Well, yes, actually. Out of the hundreds and hundreds of interviews in my files, I have more material from Joe than just about anyone. This is because we were ostensibly working on a book together—one that would never be completed—but more because one of my favorite things to do in the late ’90s and early ’00s was to go up to Joe’s office to visit, have lunch, and just listen. And one of Joe’s favorite things to do was to entertain. For a few years toward the end of his life, I was his willing audience.

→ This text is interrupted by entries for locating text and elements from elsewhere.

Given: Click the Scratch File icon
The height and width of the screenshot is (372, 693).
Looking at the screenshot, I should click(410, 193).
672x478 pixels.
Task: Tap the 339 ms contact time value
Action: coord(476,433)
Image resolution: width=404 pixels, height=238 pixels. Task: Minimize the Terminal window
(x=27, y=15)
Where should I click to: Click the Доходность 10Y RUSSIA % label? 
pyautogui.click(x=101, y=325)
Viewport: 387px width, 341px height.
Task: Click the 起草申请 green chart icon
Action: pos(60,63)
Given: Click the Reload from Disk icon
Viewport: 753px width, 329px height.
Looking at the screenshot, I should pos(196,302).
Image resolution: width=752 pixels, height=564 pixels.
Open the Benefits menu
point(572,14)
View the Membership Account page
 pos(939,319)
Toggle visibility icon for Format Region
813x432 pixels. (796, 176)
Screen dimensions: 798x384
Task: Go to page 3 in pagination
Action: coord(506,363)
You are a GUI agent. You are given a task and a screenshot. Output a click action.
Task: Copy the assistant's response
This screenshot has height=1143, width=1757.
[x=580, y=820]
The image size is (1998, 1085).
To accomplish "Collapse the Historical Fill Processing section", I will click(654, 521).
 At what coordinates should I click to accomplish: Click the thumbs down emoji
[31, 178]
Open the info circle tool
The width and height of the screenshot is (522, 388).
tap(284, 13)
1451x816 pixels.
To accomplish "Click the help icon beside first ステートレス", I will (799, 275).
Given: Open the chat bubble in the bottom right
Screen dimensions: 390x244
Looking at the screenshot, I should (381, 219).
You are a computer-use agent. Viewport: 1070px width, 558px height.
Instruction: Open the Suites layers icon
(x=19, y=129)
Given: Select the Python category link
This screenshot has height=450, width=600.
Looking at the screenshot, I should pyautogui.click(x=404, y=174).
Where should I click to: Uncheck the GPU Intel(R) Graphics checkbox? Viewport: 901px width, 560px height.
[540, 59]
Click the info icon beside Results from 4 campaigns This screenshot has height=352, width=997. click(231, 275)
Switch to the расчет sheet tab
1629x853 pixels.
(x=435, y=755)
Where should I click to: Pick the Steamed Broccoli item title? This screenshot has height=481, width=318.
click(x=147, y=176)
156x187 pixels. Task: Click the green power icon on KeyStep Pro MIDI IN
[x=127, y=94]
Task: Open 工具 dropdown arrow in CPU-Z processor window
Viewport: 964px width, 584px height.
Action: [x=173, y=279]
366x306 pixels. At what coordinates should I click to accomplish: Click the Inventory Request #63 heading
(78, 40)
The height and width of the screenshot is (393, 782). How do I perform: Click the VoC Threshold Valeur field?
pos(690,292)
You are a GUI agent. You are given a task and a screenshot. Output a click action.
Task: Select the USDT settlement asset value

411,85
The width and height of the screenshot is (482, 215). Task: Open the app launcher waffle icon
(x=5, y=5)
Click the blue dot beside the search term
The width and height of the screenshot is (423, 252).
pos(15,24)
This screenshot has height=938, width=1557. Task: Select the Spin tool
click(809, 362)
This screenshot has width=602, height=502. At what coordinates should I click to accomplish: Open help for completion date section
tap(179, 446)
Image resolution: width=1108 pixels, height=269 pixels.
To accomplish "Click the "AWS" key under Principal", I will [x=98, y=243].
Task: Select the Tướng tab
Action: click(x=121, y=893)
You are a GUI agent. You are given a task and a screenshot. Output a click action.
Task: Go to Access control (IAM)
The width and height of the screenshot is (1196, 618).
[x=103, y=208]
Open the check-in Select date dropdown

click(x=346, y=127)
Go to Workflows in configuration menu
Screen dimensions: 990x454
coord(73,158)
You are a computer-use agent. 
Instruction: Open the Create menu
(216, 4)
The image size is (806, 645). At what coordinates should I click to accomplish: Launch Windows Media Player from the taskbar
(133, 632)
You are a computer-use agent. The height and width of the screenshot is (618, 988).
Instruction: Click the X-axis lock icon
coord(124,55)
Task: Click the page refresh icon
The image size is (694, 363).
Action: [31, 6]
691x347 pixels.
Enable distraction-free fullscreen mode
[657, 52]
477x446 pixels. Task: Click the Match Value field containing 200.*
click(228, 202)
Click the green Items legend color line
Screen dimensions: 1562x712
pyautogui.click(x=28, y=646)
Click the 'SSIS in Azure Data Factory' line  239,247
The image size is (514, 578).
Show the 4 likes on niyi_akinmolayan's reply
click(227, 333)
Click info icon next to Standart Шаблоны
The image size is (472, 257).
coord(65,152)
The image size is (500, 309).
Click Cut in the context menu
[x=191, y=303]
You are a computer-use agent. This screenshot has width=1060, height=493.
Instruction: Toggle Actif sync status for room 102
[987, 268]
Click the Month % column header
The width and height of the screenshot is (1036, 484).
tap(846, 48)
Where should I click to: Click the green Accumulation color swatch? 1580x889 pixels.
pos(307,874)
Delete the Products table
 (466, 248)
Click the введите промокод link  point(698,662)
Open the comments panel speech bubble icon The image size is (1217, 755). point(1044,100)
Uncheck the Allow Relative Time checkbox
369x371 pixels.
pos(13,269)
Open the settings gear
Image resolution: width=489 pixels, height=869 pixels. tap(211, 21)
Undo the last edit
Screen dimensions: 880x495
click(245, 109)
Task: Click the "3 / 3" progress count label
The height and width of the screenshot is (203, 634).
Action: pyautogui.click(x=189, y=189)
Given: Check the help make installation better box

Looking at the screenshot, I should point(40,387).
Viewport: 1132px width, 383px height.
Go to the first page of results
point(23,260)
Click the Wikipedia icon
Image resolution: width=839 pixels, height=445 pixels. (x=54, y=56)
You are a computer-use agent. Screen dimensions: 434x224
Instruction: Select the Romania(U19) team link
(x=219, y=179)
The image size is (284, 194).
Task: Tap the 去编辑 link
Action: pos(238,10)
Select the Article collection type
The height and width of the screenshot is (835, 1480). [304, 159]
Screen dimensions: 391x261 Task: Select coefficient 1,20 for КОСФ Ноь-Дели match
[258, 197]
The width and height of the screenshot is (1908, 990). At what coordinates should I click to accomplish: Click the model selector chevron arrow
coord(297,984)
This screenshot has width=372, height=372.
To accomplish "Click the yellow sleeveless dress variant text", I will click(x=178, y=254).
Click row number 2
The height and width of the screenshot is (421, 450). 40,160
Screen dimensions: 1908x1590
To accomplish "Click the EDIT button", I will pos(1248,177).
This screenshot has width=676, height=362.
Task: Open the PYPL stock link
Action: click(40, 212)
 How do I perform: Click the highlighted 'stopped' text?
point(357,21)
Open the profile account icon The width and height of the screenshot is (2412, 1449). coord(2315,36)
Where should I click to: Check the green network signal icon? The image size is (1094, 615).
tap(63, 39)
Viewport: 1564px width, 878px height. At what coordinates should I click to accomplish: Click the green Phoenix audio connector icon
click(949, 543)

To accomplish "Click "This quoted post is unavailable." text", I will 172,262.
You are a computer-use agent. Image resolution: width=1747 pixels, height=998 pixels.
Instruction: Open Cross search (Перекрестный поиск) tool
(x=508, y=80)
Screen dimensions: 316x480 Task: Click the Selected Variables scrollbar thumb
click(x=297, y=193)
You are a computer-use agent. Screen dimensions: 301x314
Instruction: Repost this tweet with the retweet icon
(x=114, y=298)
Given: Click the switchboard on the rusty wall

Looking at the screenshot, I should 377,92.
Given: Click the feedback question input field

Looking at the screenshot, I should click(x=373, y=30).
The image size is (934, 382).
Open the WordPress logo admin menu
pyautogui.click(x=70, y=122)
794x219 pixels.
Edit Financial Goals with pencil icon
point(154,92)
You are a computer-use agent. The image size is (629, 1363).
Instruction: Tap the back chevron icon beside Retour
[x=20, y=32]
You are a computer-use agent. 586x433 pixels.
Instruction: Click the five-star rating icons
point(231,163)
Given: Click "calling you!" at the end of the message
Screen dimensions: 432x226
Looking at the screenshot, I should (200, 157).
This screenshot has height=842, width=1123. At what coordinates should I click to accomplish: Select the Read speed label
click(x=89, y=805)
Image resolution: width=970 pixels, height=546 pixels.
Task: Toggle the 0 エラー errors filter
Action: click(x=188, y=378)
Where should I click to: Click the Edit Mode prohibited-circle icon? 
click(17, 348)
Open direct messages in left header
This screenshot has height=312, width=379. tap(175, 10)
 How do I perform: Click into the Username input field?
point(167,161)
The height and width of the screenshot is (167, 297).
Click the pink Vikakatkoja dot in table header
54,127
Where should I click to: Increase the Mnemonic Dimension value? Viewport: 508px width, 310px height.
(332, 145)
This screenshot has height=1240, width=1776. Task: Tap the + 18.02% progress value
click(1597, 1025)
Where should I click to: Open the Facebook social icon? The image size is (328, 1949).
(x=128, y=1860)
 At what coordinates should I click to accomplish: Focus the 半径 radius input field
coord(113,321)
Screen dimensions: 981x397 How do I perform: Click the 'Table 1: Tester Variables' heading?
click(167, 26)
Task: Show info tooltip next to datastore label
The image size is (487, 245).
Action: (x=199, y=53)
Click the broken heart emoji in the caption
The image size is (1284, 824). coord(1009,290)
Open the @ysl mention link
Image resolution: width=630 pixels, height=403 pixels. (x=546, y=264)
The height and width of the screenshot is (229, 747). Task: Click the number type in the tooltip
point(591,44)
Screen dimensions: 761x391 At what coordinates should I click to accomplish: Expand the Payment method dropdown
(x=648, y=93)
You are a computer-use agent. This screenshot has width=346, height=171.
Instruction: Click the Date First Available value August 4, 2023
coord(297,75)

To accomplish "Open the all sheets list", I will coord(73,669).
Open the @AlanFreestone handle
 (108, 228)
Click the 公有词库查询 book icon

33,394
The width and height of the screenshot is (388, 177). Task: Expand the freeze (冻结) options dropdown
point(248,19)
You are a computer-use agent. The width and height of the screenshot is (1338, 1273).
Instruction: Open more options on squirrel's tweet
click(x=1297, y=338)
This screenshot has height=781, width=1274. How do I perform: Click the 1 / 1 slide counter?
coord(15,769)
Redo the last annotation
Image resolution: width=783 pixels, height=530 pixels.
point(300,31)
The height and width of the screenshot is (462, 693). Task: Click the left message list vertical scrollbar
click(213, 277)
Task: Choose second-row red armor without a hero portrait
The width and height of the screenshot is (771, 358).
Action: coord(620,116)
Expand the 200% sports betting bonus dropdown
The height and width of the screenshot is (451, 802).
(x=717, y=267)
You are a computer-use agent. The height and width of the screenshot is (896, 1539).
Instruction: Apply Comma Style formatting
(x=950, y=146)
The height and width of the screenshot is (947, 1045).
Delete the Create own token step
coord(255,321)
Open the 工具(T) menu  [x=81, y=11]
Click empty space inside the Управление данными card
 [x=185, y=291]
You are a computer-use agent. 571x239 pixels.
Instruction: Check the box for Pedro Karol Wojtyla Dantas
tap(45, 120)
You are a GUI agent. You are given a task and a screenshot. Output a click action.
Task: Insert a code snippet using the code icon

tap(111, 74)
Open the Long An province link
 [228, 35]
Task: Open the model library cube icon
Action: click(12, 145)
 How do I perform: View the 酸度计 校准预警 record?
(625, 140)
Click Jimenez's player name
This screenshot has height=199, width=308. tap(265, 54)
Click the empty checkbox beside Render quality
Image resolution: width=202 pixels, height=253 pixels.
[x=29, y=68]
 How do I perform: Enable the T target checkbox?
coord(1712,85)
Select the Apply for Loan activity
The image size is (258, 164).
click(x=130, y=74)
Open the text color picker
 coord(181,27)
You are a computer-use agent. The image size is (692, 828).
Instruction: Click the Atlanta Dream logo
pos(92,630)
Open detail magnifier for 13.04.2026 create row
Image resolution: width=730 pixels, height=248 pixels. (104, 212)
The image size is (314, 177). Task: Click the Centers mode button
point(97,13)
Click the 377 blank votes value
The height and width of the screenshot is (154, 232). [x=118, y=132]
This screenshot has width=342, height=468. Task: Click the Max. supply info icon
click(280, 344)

Joe would tell any kind of story. He once acted out an entire episode Seinfeld that he had watched the night before, going so far as to imitate Kramer’s slapstick slide through the door…and this was when he was in his early nineties! The kinds of stories Joe loved to tell the most, however, were those relating to the pranks that he and the other animators would engage in during working hours. Back in 1998, Joe told me that he became indoctrinated into such activities at the Van Beuren Studios in New York, where he launched his career in the mid-1930s:
“There was a guy there, Andy Engman, who later came out here and became the head of personnel at Disney. He was kind of rotund. One day he was sitting at his chair, and he was sound asleep. So I got a rope and tied it around the legs of the chair. My strategy was to slowly pull on the chair until he was out in the hall [laughs]. So I’m pulling, I’m pulling, but it’s not budging. So I pull a little more, and a whole leg came off. Now it has three legs, and slowly, like a giant sequoia going over, Andy goes crash!”
Of course, Joe carried his prankmanship over to MGM where, he was always quick to point out, it was not appreciated by the MGM cartoon division’s humorless chief Fred Quimby:
“Harvey Eisenberg…that’s Jerry’s father…had a hole in his shirt, so Irv Spence put his finger in the hole and pulled, and ripped the shirt. So Harvey reached over and grabbed Irv’s pocket, and ripped that down. So Irv reached over and grabbed something else. Pretty soon the shirts are hanging down around their waists, all shredded like hula skirts, and these guys are throwing cups of water at each other. And Harvey jumps up on a chair and grabs the sprinkler system pipe and is swinging back and forth when Quimby walks in. He says, ‘Goddamn high school kids!’ and turns around and walks out. We used to do this a lot.”
Joe told me more than once that the reason he kept coming to work every day as long as he was able was because of the laughter, and I was only too glad to join in.